Справедливости ради отметим, что Роллина ухитрялся существовать на пять тысяч франков в год
[102].
«Нет, я в этом не участвую, — отверг предложение Золя. — Мане должен висеть в Лувре, но это должно произойти иначе. Государство должно само признать его талант. А так это выглядит каким-то подарком и отдает групповщиной и рекламой».

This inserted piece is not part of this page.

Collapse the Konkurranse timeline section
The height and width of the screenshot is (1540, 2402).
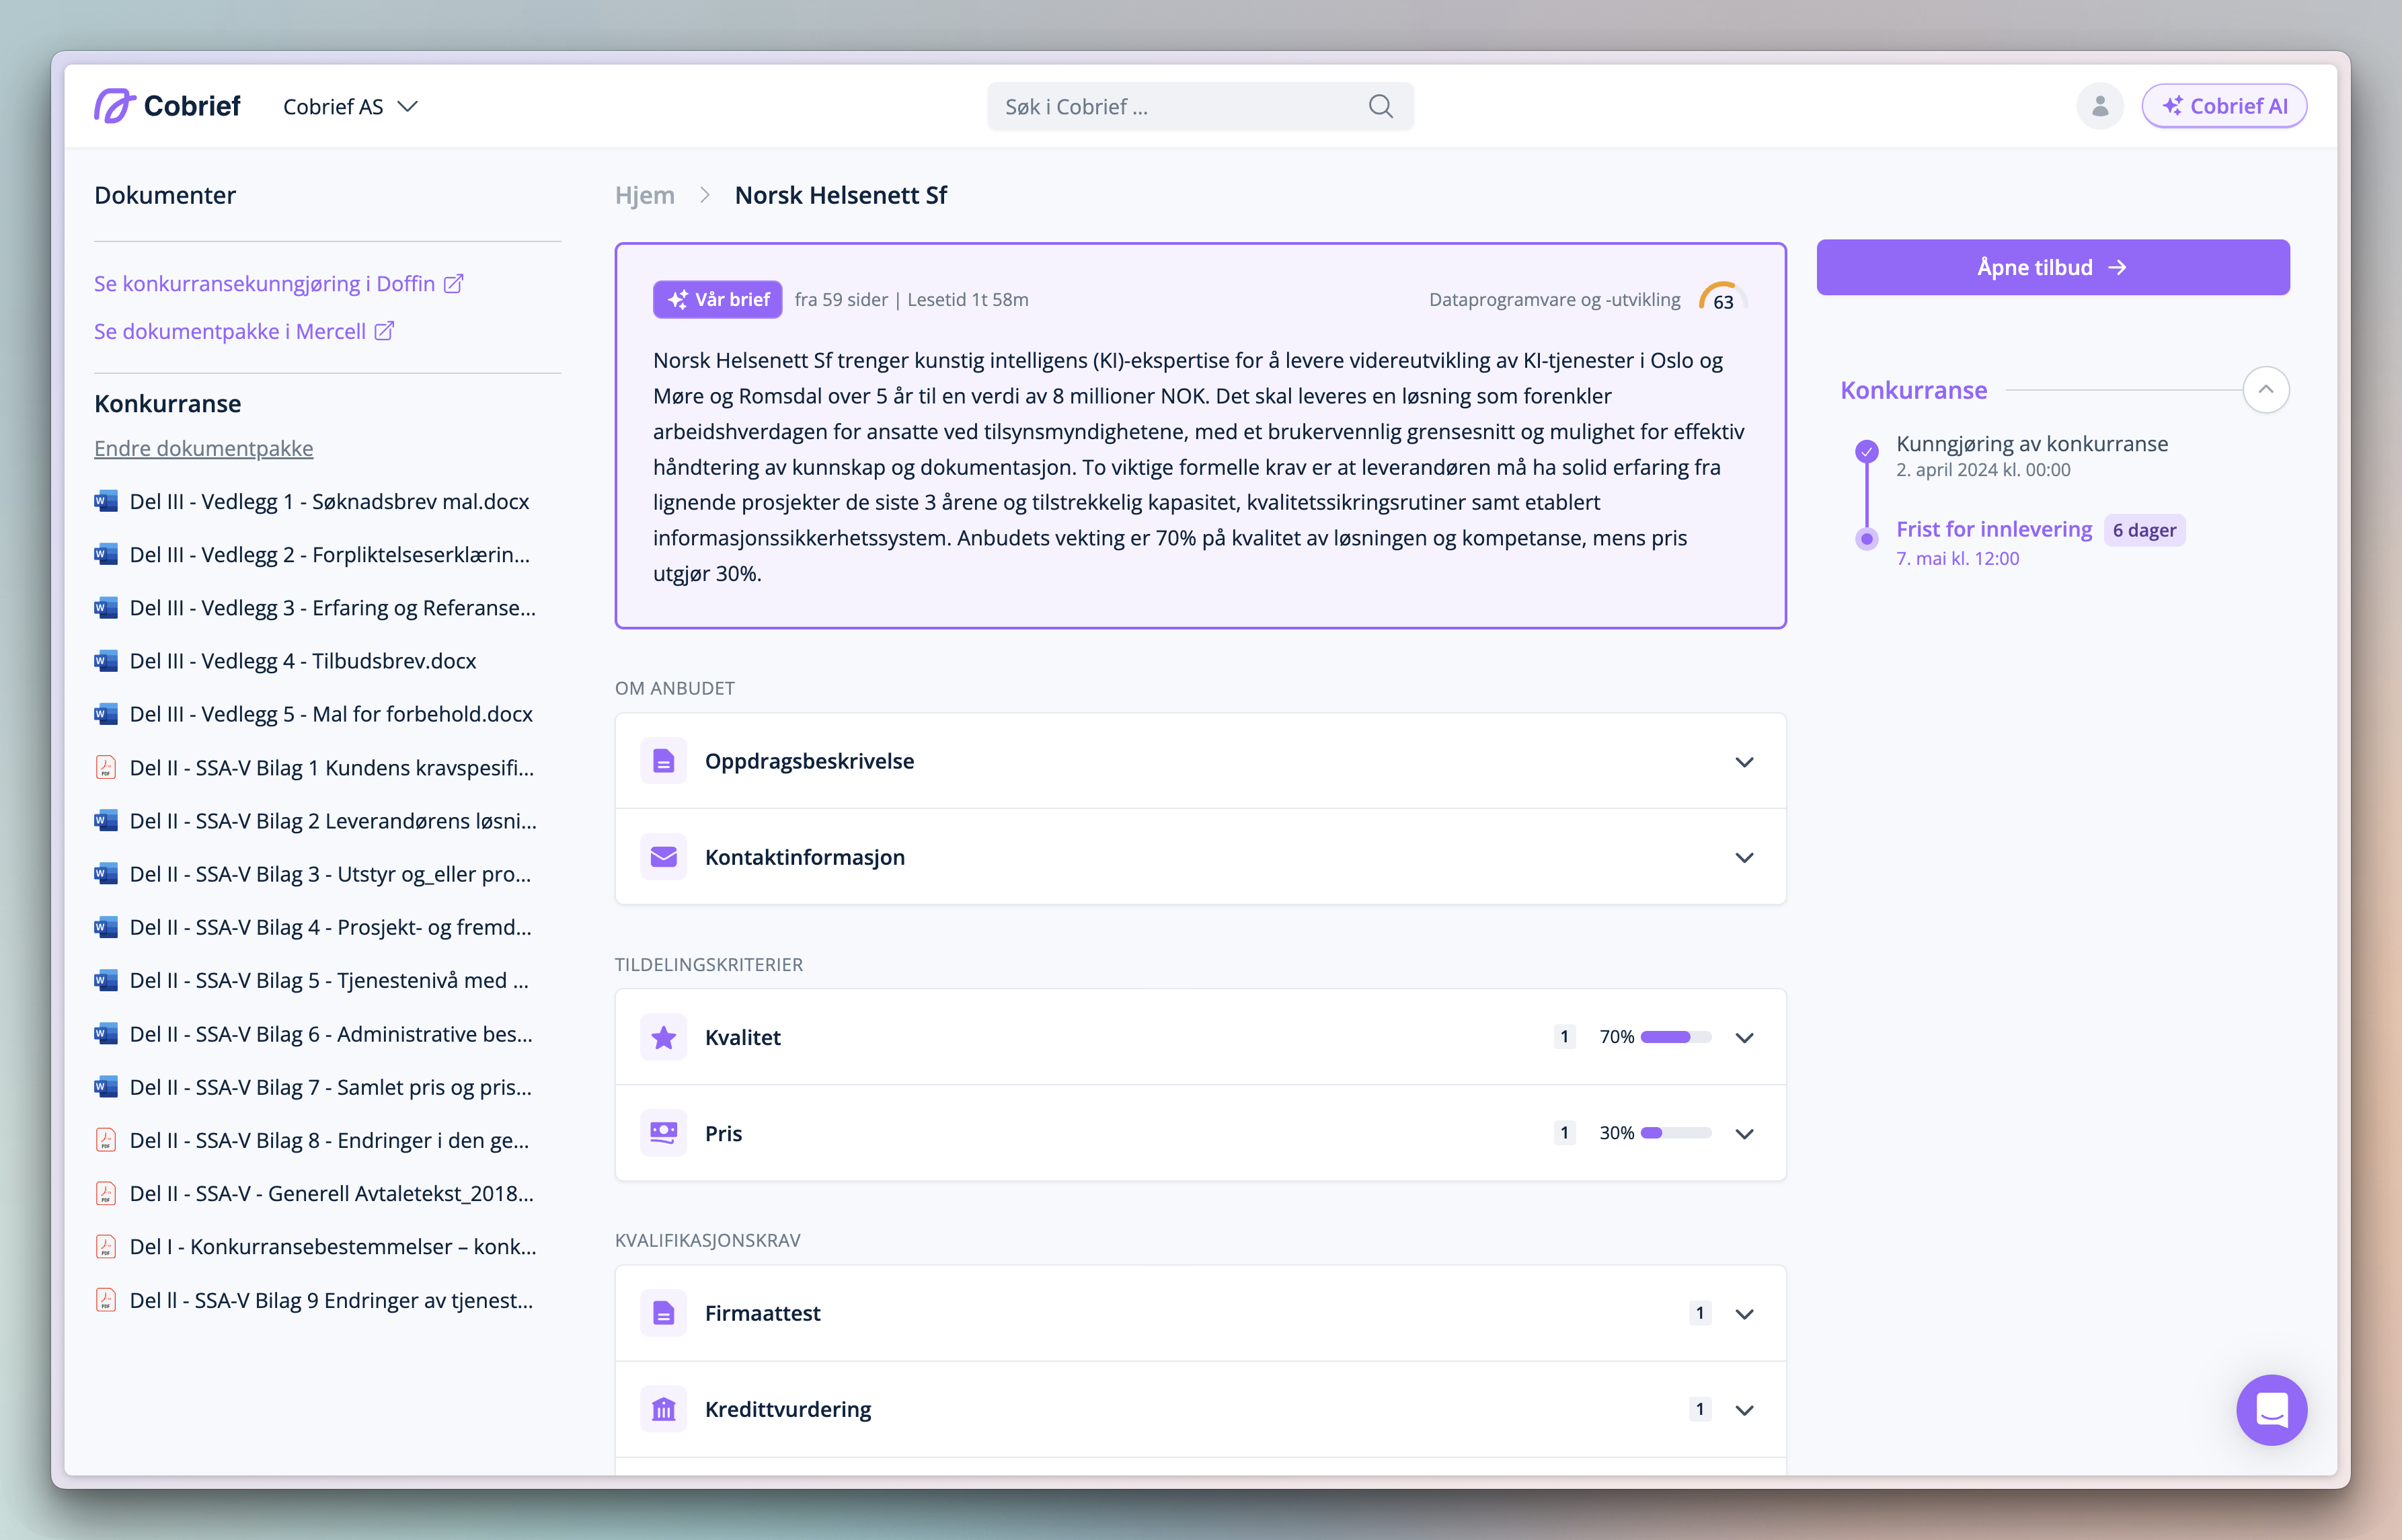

Отказ Золя нисколько не обескуражил Моне. Он упорно продолжал начатую кампанию. В феврале 1889 года он пишет граверу Бракмонду:
«Вы не правы, утверждая, что я надеюсь на счастливый случай и не отдаю себе отчета в значимости предпринятого мной демарша. Я достаточно долго и серьезно занимался этим делом, чтобы знать наверняка: эти господа из Консерватории
[103] почувствовали себя очень и очень неуютно. Пока речь шла о том, чтобы подарить полотно Лувру, они хранили полное спокойствие и улыбались про себя, дивясь моей наивности. Как же, у них есть свой удобненький устав, благодаря которому они имеют право отвергнуть любую картину, даже не давая себе труда провести ее обсуждение. Но полотно, переданное в дар государству, ставит вопрос о ценности Мане как художника. Разумеется, я понимаю: им достанет глупости и невежества, чтобы отвергнуть „Олимпию“, но в этом случае вся вина ляжет на них. А „Олимпия“ все равно останется достоянием государства. Картина будет храниться у одного из подписчиков, и как только ситуация изменится, обязательно найдутся люди, которые сочтут за честь выставить ее либо в Люксембургском дворце, либо в Государственном музее
[104]. Главное, что это будет уже свершившийся факт — это прекрасное полотно останется у нас. Что бы сейчас ни говорили хранители „прекрасного“, им потом будет стыдно, а величие Мане от этого только возрастет. Благодарю вас за взнос в 50 франков».